Presented in the film's original aspect ratio of 1.85:1, and sourced from an archival 35mm print, this transfer is good overall. Black crush is all over the opening scene, to the point that some things were hard to see. Skin tones look a bit washed out from time to time as do other bright things. Lines and other imperfections also show up every once in a while. Colors look good and detail can be good. Had this come from the original negative, things would have looked a lot better, but this is a good transfer given the circumstances.

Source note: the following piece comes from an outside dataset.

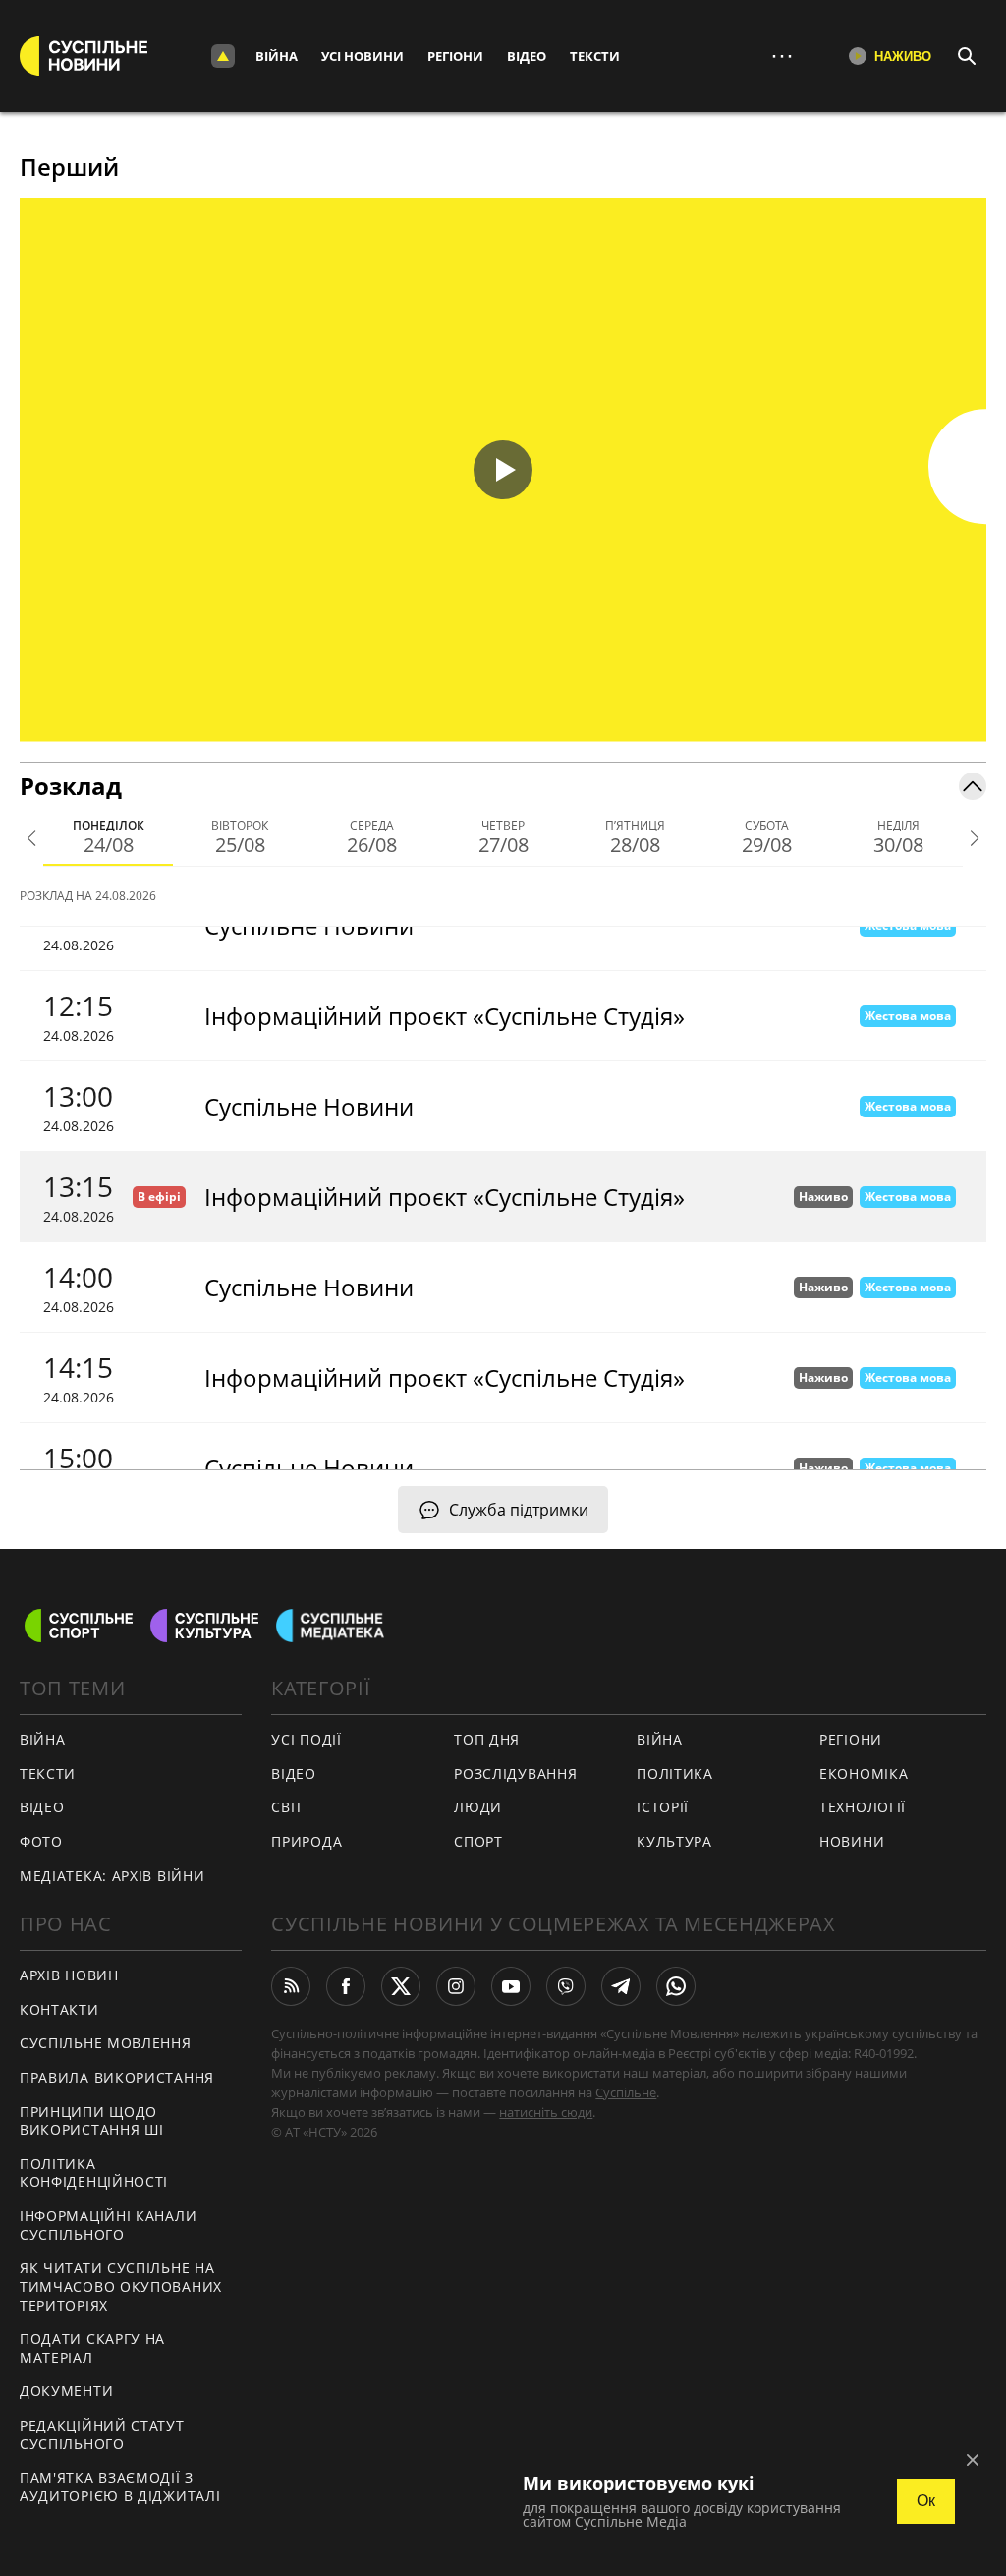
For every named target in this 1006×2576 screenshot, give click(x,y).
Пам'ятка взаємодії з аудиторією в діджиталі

Sound comes in the form of a LPCM mono track and it gets the job done. Dialogue is clear most of the time, with it getting lost every once in a while. Other than that, this is a good track.


Audio Commentaries:

    -Charles Ison and Worth Keeter
    -The Hysteria Continues

All the Fun of the Scare: The Making of Death Screams (32m 53s, HD, 1.78:1) Newly produced making-of documentary featuring interviews with producer Charles Ison, special effects artist Worth Keeter, writer Paul Elliot, actors Hanns Manship and Curt Rector, actor/producer's assistant Sharon Alley and actor/talent wrangler Robert "Billy Bob" Melton
House of Death Alternate VHS Opening Credits (5m 55s, SD, 1.33:1)

TV and Radio Spots:

    -TV Spot 1 (32s, HD, 1.33:1)
    -TV Spot 2 (32s, HD, 1.33:1)
    -TV Spot 3 (32s, HD, 1.33:1)
    -TV Spot 4 (32s, HD, 1.33:1)
    -Radio Spot Reel (3m 47s, HD) 11 spots

Image Galleries:

    -Production Stills (114 images)
    -Behind the Scenes (108 images)
    -Promotional (22 images)
    -TV Spot Behind the Scenes (37 images) Behind the scenes photos from the Hitchcock-inspired TV 
    spot included on this disc as TV Spot 3) which was produced after principal production, when Death 
    Screams was already in theaters.

The special features package here is a really good one. Two very worthwhile commentary tracks start us out. Then we have the usual retrospective making-of that gives us the lowdown about the making of the film. Then we have the alternate title sequence for the film, taken from a VHS source. Four tv spots follow including one that is Hitchcock-inspired and definitely worth watching along with some awesome radio spots. No trailer. Finishing out are four image galleries including one for the Hitchcock-like tv spot. 



DEATH SCREAMS is exactly the kind of slasher film that fans really get behind. The characters are likable, the deaths are cool, and the film is just a whole lotta fun. Arrow Video has done a really great job with this blu-ray with good picture and sound along with some really worthwhile extras. This is a blu-ray release that belongs in every slasher fans' collection.